Docker container images, Helm charts, npm, Maven (Java), PyPI (Python), APT (Debian/Ubuntu), RPM (Red Hat/CentOS), and Go modules. Each repository holds a single format; you cannot mix Docker images and npm packages in the same repository. This means Artifact Registry can serve as a private registry for all build artefacts across your organisation, with consistent IAM access control and Cloud Audit Logs across every format.

How do Cloud Run and GKE use Artifact Registry?

Both services pull container images from Artifact Registry at deploy time.
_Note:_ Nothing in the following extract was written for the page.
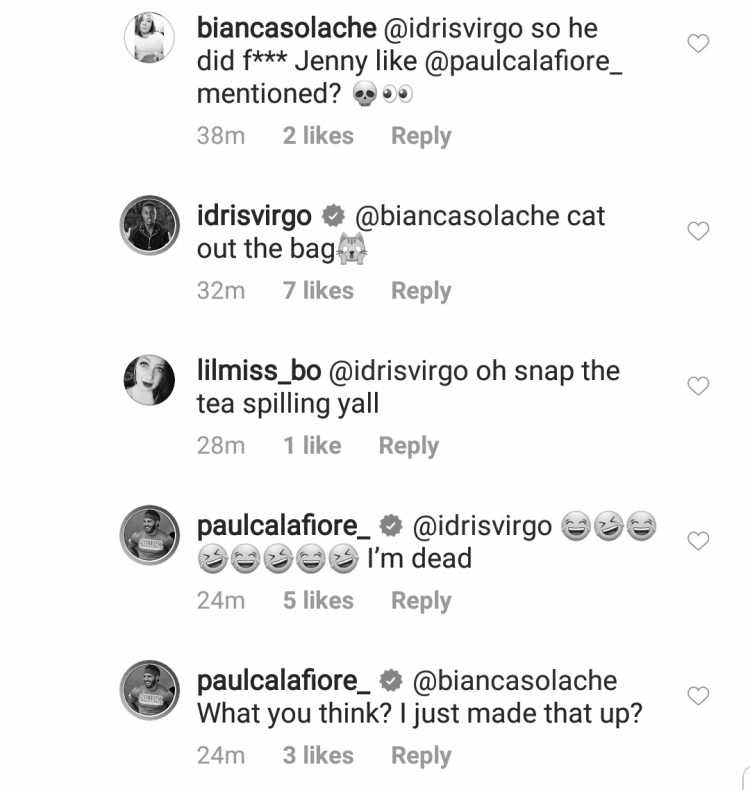View paulcalafiore_'s avatar on "I'm dead" comment

pos(150,535)

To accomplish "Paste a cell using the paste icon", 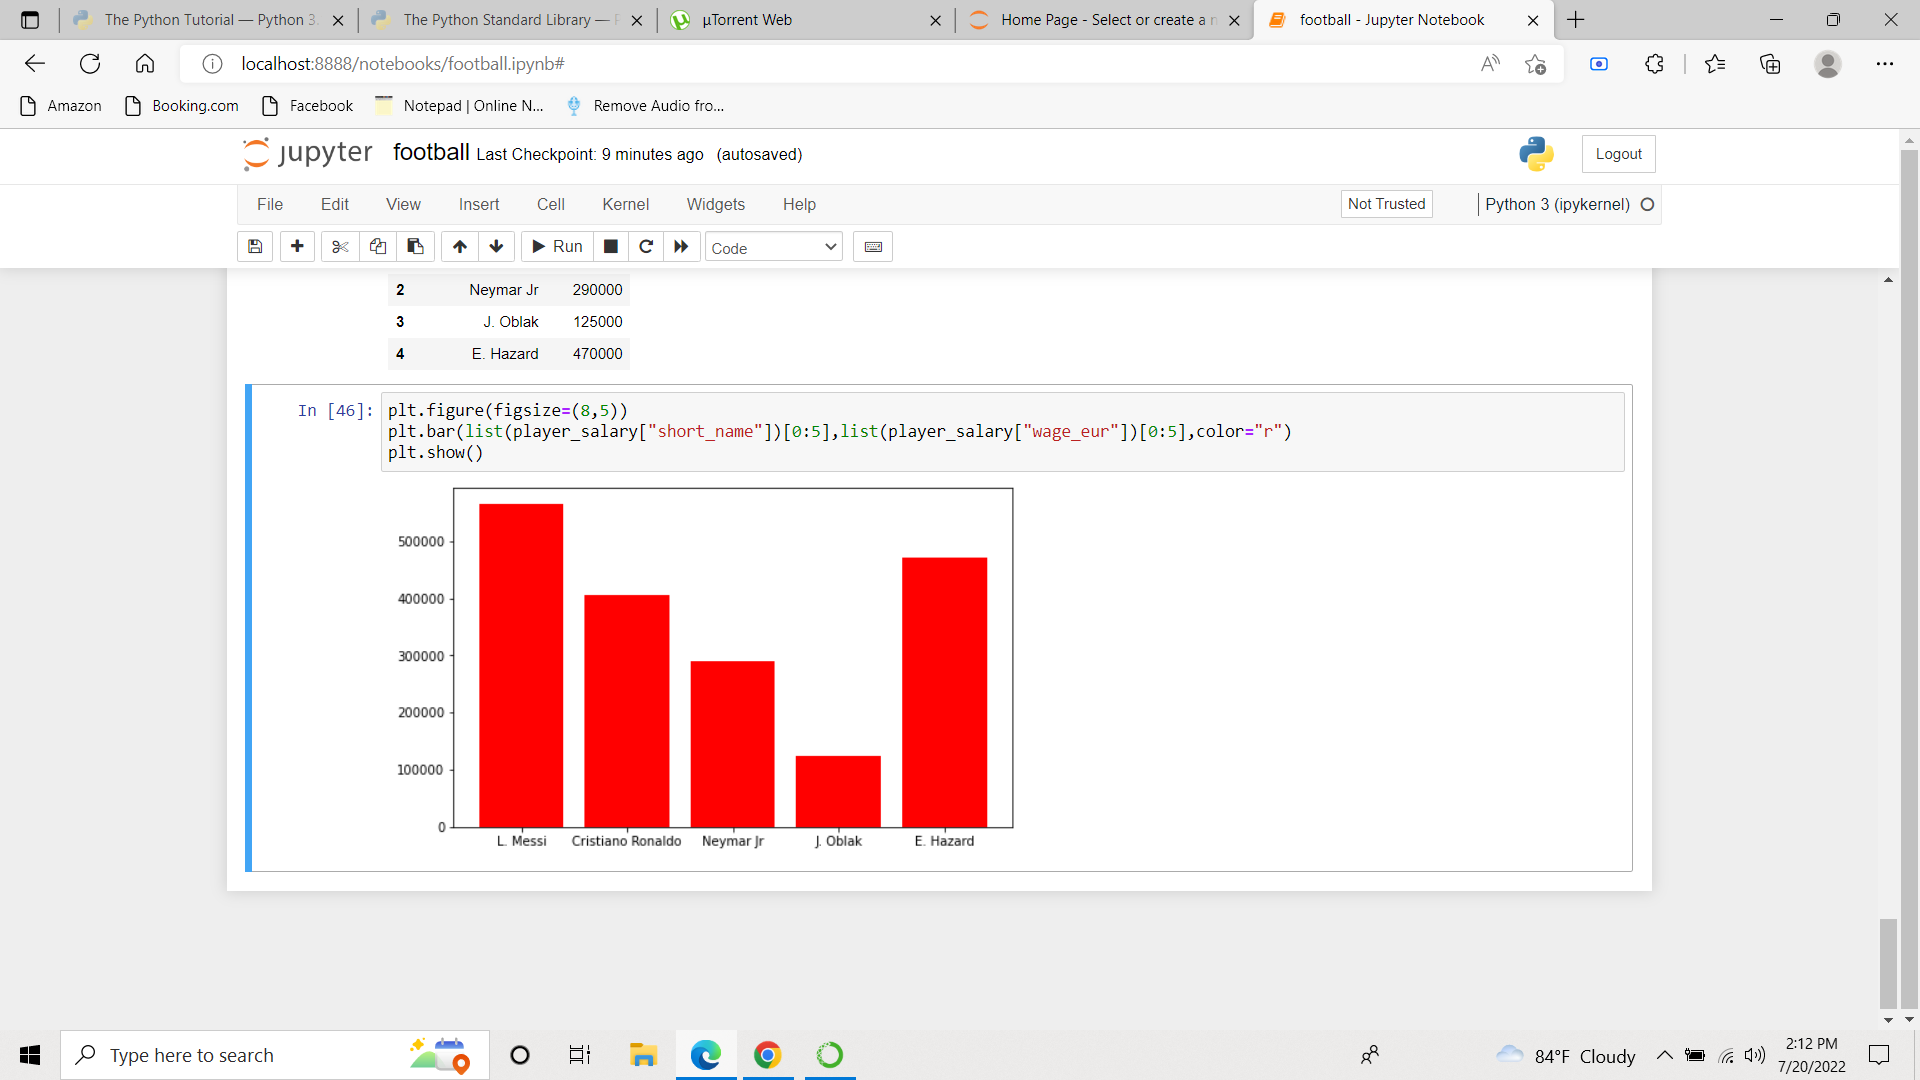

When you deploy to Cloud Run, you specify an image URI in the format REGION-docker.pkg.dev/PROJECT_ID/REPO/image:tag. GKE uses the same URI in pod specs. Services in the same GCP project as the registry can typically pull without extra IAM configuration when using default service accounts. For cross-project access or custom service accounts, grant roles/artifactregistry.reader to the relevant service account on the specific repository.

Should I enable vulnerability scanning in Artifact Registry?

Yes, for any repository whose images are deployed to production. Artifact Analysis scans images for known CVEs on push and continues scanning as new vulnerabilities are published. A clean image today may flag tomorrow when a new CVE is discovered. Each finding includes a CVE identifier, severity level, affected package, and whether a fix is available. You can query results via the Container Analysis API to block CI/CD pipelines from deploying images with Critical vulnerabilities.

Last verified: 22 March 2026 Cloud services change frequently. Verify details against official documentation before making infrastructure decisions.